O álbum, pensado de raíz para bater na duração padronizada nos LP’s em vinil, soa conciso. No sentido, em que, uma vez percorrida a tracklist, a vontade é dispará-la de novo. “Help Us Stranger” teve uma primeira masterização recusada, devido ao excesso de volume e compressão, mas mesmo tendo a banda corrigido isso e notar-se vivacidade e o tal dinamismo na mistura dos instrumentos, que respiram naturalmente na interacção eléctrica-acústica, o disco mantém um tremendo “estalo” e amplitude, respondendo exponencialmente ao volume do vosso leitor.

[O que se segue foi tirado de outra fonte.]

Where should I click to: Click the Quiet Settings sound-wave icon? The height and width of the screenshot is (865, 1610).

Mais um discão de rock, numa era em que não faltam arautos do estado moribundo deste género. «O rock ‘n’ roll tem sido cíclico desde sempre. Já esteve em boas graças, já esteve em desgraça, etc. Veio o punk, depois o new wave, depois o rap e as pessoas apressaram-se a proclamar a morte do rock ‘n’ roll… Mas quando o rock ‘n’ roll é bom, não há nada que se lhe compare!», refere Brendan Benson, na longa e exclusiva entrevista que deu à AS.

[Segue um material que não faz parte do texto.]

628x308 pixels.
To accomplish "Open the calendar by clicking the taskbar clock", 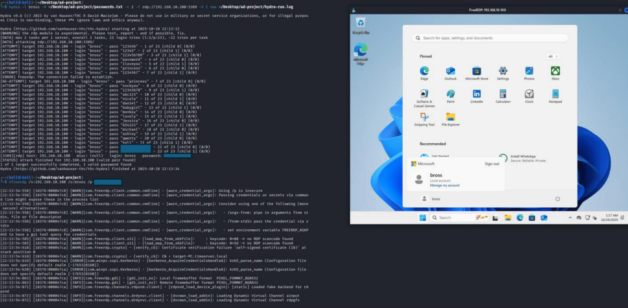I will click(610, 217).
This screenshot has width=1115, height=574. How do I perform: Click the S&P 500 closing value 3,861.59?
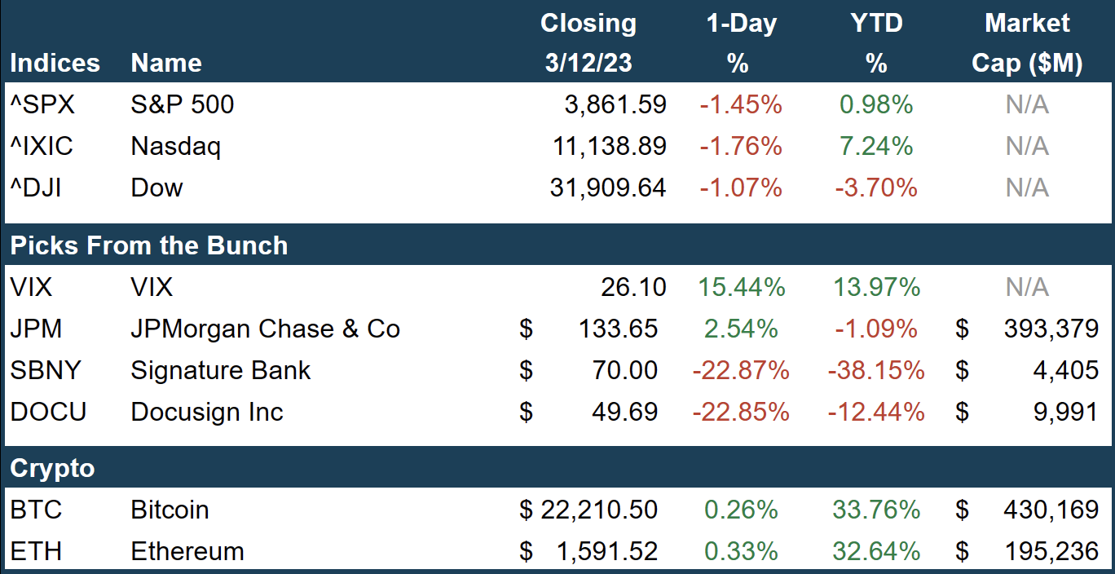click(x=615, y=104)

O álbum que sucede aos dois LPs de 2012, “Americana” e “Psychedelic Pill”, conta com o baixista Billy Talbot, o baterista Ralph Molina e o multi-instrumentista Nils Lofgren – o guitarrista da E-Street Band regressou aos Crazy Horse em 2018 para ocupar o lugar deixado vago pela reforma de Frank Sampedro. Inclui 10 novas músicas e mais de 50 minutos de áudio. Foi gravado em Colorado Rocky Mountains e produzido por Young e John Hanlon. Problemas políticos, culturais e climáticos são alguns dos temas abordados ao longo do álbum. Será também exibido, em mais de 100 cinemas em todo o mundo, um documentário chamado “Mountaintop Sessions”, sobre o making of do álbum. Vê-lo redimensiona a nossa percepção sobre o disco. Se, à partida, “Colorado” pode ser visto como mais um digno, digno, mas não fora de série, de Neil Young, perceber a intensidade a que estes septagenários se obrigam para soar como manda a lei do rock é uma lição de vida.

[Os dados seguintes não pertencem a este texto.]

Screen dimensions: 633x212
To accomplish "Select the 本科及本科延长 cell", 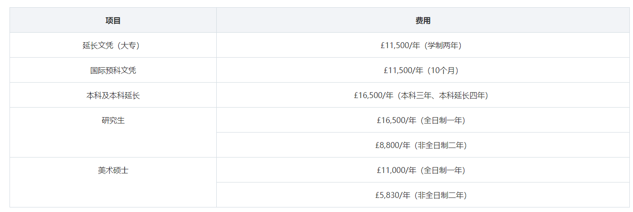I will pyautogui.click(x=113, y=95).
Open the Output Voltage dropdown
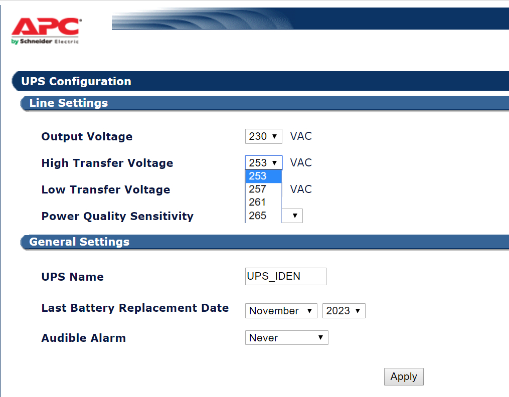Viewport: 509px width, 397px height. (x=264, y=136)
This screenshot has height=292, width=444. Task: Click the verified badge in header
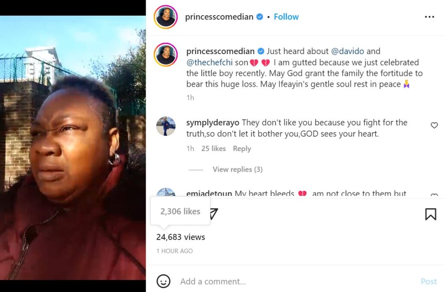click(x=260, y=17)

Um estranho fenómeno no nosso país… Primeiro surgiu a desilusão. Os Tool nunca mais gravavam um álbum novo. Depois surgiu a ansiedade, quando a banda anunciou ter entrado em estúdio. Seguiu-se a euforia com a passagem por Portugal e com a aproximação dos cerca de cinco mil dias depois de “10,000 Days”. Então chegou o quinto álbum dos Tool. Mas imediatamente após o lançamento de “Fear Inoculum”, e do seu sucesso comercial extra fronteiras, o álbum tornou-se quase desprezado ou pouco considerado no nosso país. É certo que não é o melhor disco dos californianos e que, no fundo, é uma revisão da matéria dada, mas isso jamais seria coisa pouca quando falamos do quarteto liderado por Maynard James Keenan. Por isso, tem lugar na nossa lista.

A arquitectura de “Fear Inoculum” é uma monolítica pirâmide negra, coroada com o heptagrama, com as cruzadas simbologias anabáticas e catabáticas (a base terrena apontando ao alto e este, por seu lado, expandindo para a terra). Mantém-nos num temor reverencial diante deste monumento visual e sónico, onde se destacam as interpretações rítmicas de Danny Carey e Justin Chancellor e depois de Adam Jones, que serve como o dínamo dos crescendos de intensidade na maioria dos temas do álbum através de arrastos melódicos tão simples como imponentes. Por vezes, no final dos temas, surgem poderosos, e todavia discretos, apontamentos de sintetização. Outros são iniciados com exóticas percussões, recorrem a dedilhados progressivos e crescem firme e lentamente até epílogos fenomenais, através de um groove simples, ultra trancado, denso e pesado. Queiram ou não, a encerrar o disco, “7empest” é uma das melhores canções que estes quatro músicos já criaram.